# Problems to solve
a) In the text on the Dartmouth Workshop, which organization received John McCarthy's funding proposal dated 31 August 1955?
b) Continue the Dartmouth Workshop text from its final sentence.

# Text excerpt

- - - - - - -

Summer 1956T1
The Dartmouth Workshop — Naming Artificial Intelligence
Over roughly eight weeks in the summer of 1956 at Dartmouth College in New Hampshire, ten researchers including John McCarthy, Marvin Minsky, Claude Shannon, and Nathaniel Rochester proposed and adopted the term 'artificial intelligence'. Its historical weight lies less in any specific technical result than in establishing the field's own name and the researcher network that would carry it for decades.
Metadata
- Date
- Summer 1956
- Decade
- 1950s
- Tier
- T1
- Sources
- 02
- Connections
- 03
The Dartmouth Workshop — Naming Artificial Intelligence
On 31 August 1955, John McCarthy wrote a funding proposal to the Rockefeller Foundation. It opened: "We propose that a 2 month, 10 man study of artificial intelligence be carried out during the summer of 1956 at Dartmouth College."
It was the first appearance of the phrase 'artificial intelligence' in an official research document.
Why Dartmouth
McCarthy was, at the time, an assistant professor at Dartmouth. Twenty-eight years old. He chose Dartmouth because it was his own institution. But the roster of attendees was singular.
- Marvin Minsky (Princeton) — would later found the MIT AI Lab
- Claude Shannon (Bell Labs) — founder of information theory
- Nathaniel Rochester (IBM) — designer of the IBM 701
- Allen Newell and Herbert Simon (Carnegie Tech) — soon to write the Logic Theorist
- Arthur Samuel (IBM) — author of an early learning program for checkers
The proposal stated that the work would proceed "on the basis of the conjecture that every aspect of learning or any other feature of intelligence can in principle be so precisely described that a machine can be made to simulate it."
What Actually Happened
The workshop ran from June to August 1956. The proposed "2 months" did not mean all participants stayed throughout; people came and went.

- - - - - - -

# Data extract

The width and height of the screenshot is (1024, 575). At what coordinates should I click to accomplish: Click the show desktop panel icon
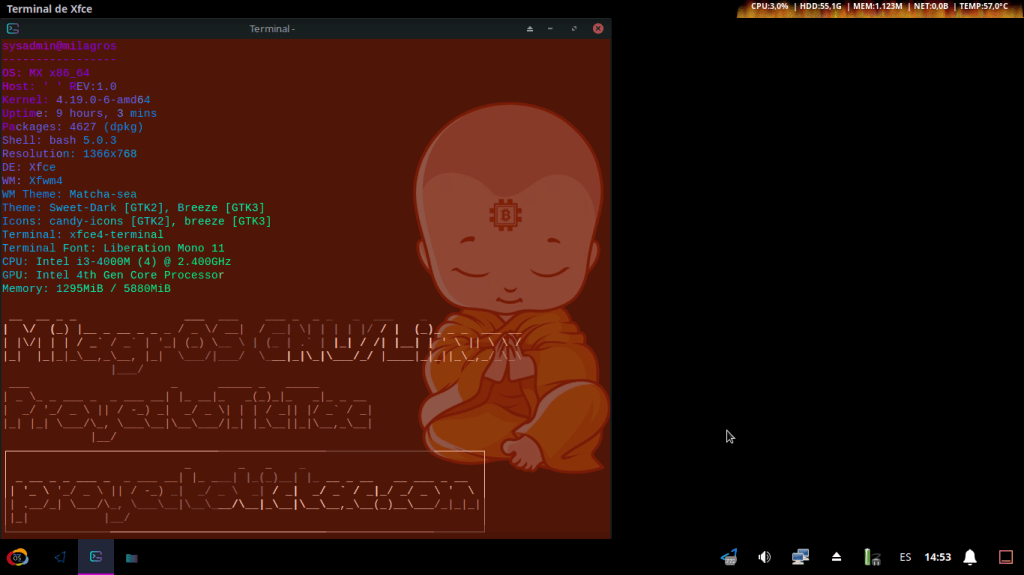(1006, 557)
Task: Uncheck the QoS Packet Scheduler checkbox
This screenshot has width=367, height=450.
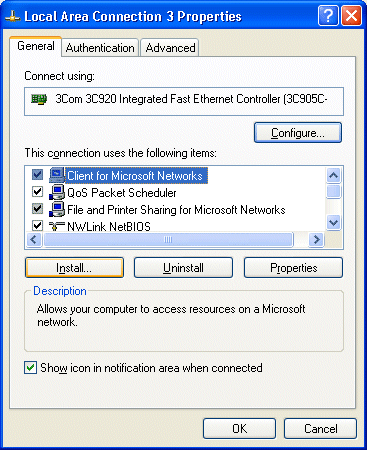Action: point(37,192)
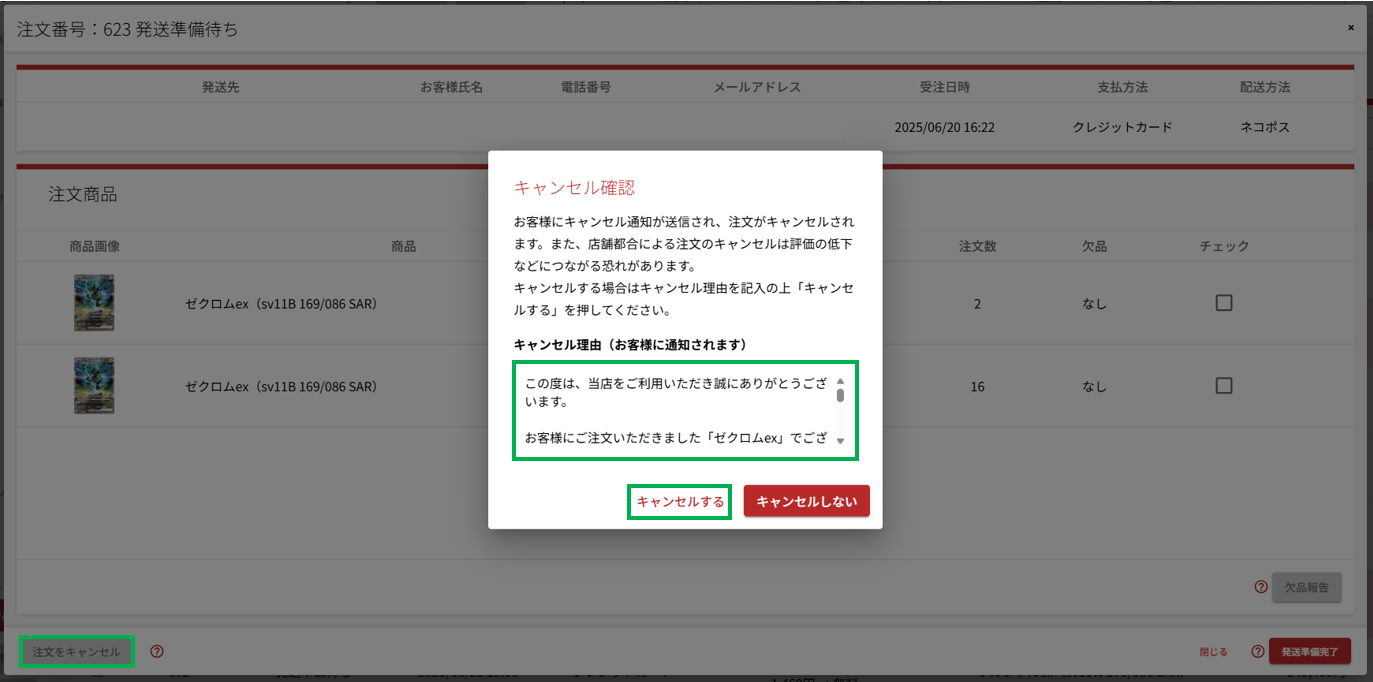The width and height of the screenshot is (1373, 682).
Task: Tick the checkbox for the 2-quantity item
Action: tap(1224, 303)
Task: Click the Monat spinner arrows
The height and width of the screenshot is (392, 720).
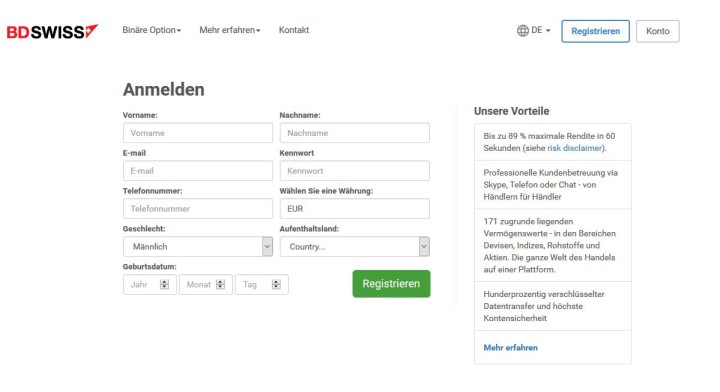Action: [x=220, y=285]
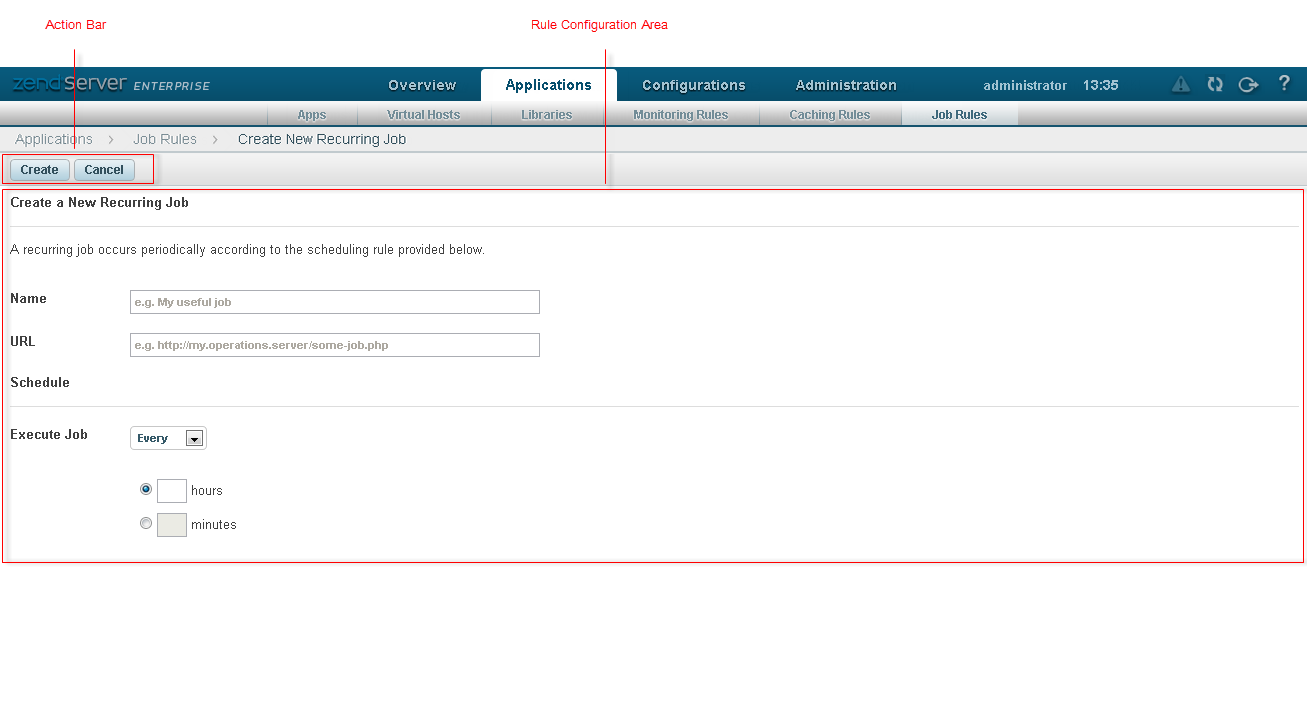The image size is (1307, 704).
Task: Go to the Administration tab
Action: point(846,85)
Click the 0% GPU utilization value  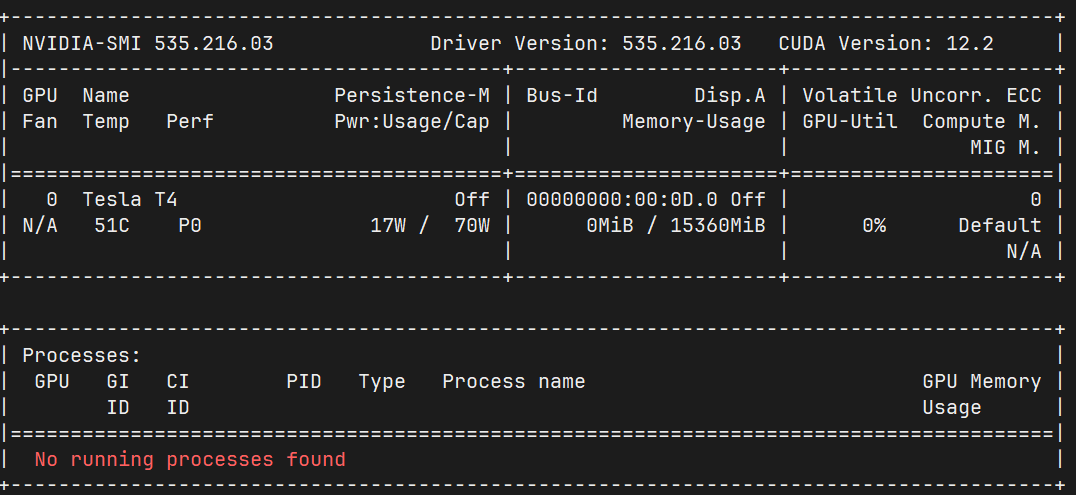tap(874, 226)
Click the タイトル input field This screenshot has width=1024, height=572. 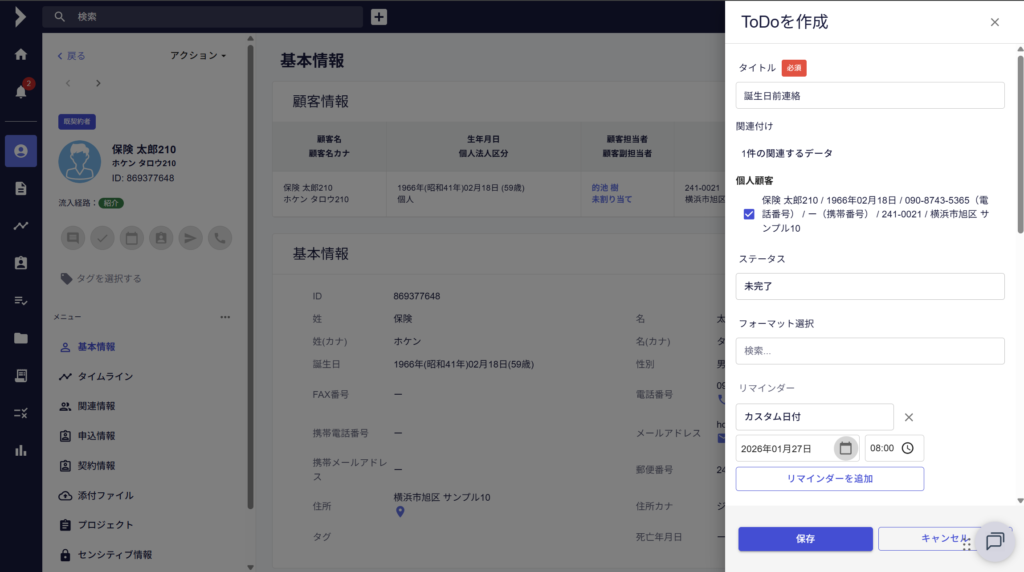click(x=869, y=96)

- - - - - - -

# Your written answers
a) The Rockefeller Foundation.

b)
The most concrete technical contribution was the Logic Theorist that Newell and Simon brought with them—a program that proved theorems in formal mathematics. It had succeeded in proving several theorems from Whitehead and Russell's Principia Mathematica, in some cases by routes their authors had not anticipated.
But as a whole, most participants later recalled that the integration they had hoped for did not really happen.
Why It Was Still Historic
Dartmouth is called the birth of artificial intelligence not for its technology but for its vocabulary and its network.
- Vocabulary. 'Artificial intelligence' became the field's official name. Before Dartmouth several names competed—'automata theory', 'thinking machines', 'cybernetics'.
- Network. The participants, and the networks branching out from them, were at the centre of AI research at MIT, Stanford, CMU, and IBM for the next two decades.
The first AI summer, from 1956 to the mid-1970s, ran on exactly this network. The papers they wrote, the students they trained, the DARPA grants they secured—these built the discipline.
And underneath the first winter (late 1970s), the expert-system second summer (1980s), the second winter (early 1990s), and the present, still-running deep-learning summer (since 2012), the vocabulary chosen at Dartmouth has run beneath them all.